2018 AUG 9 13:13:32 pm by 東 賢太郎

データによると書いたブログは1774本になるが1675本だけ公開した。だから99本は捨てたか未完だ。モーツァルトに未完作品がなぜあんなにたくさんあるか不思議だったが、案外こんなことかもしれない。いいと思って書きだしたがほかで忙しくなる。あるいは途中で気乗りせずしばらく放っておく。そのうち忘れるか当初の情熱が失せてしまうというところではないか。

僕は男はprolific(多産)であるべきと思っていて、モーツァルトやワーグナーが生涯に書いた楽譜はまずその物量に羨望を覚える。物量はエネルギーに起因する。ゴルフなら飛距離だ。「飛距離だけじゃない」が通用するのは素人同士の話で、まっすぐ300ヤード飛ぶプロに僕らが小技を鍛えて勝つことは全く不可能である。何事もやる前からマイナーリーグ狙いというのはポリシーにない性分だ。

彼らが魔笛や名歌手だけ書いていても名は遺したろうが、実はそういう現実はない。ああいう質の作品は膨大な物量を書いてこそで「量が質を生む」とはそういうことだ。始めて5年10か月だから1880日ほどで、捨てたのを入れるとざっくり1日1本というのはクオリティはともかく僕としては限界物量で、これ以上の挑戦は無理だから質も限界的ということになるのだろう。

ブログを誰に向けて書くかというとNowhere Man(for nobody)だ。モーツァルトの和声を分析したところできわめて一部の人しか興味ないだろうし、野球技術のことを書いても経験者にしか通じないだろうが、そういうことを危惧しても何もおきない。だから、コーテシー抜きという意味では不親切でユーザー・アンフレンドリーだと思う。

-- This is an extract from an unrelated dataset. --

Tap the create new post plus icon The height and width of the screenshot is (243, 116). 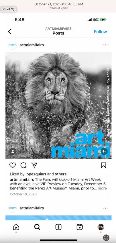pyautogui.click(x=58, y=227)
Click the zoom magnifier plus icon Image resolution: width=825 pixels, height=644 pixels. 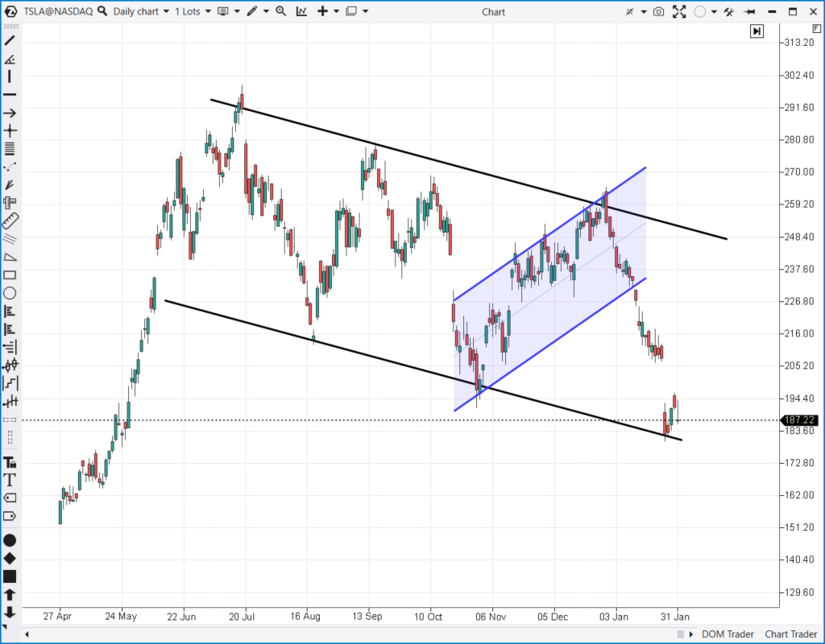tap(280, 11)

しかし、知らない人の文章がフレンドリーだから読まれるわけではないとも思う。そんな暇な人はいない。おもてなしだけで飲食店が繁盛しないのと同じだ。悪貨が良貨を駆逐するのは悪貨が人気があるからではない、良貨は選別されて退蔵されるからだ。良貨と信じることだけ、わかる人だけわかる本質的な事を書くのが本当のコーテシーと思う。

ベートーベンは弦楽四重奏曲(SQ)でそれをやった。ピアノソナタは自分のために、交響曲は大衆のために書いた。SQ第13番作品130の終楽章だった大フーガは初演でまったく受けず、第7交響曲が対象としたような大衆に聞かせても理解できる楽章に差し替えを迫られた。19世紀を通して事態は変わらなかったが、百年たってストラヴィンスキーがこれを「永久に現代的な楽曲」と称賛した。良いものは発見される。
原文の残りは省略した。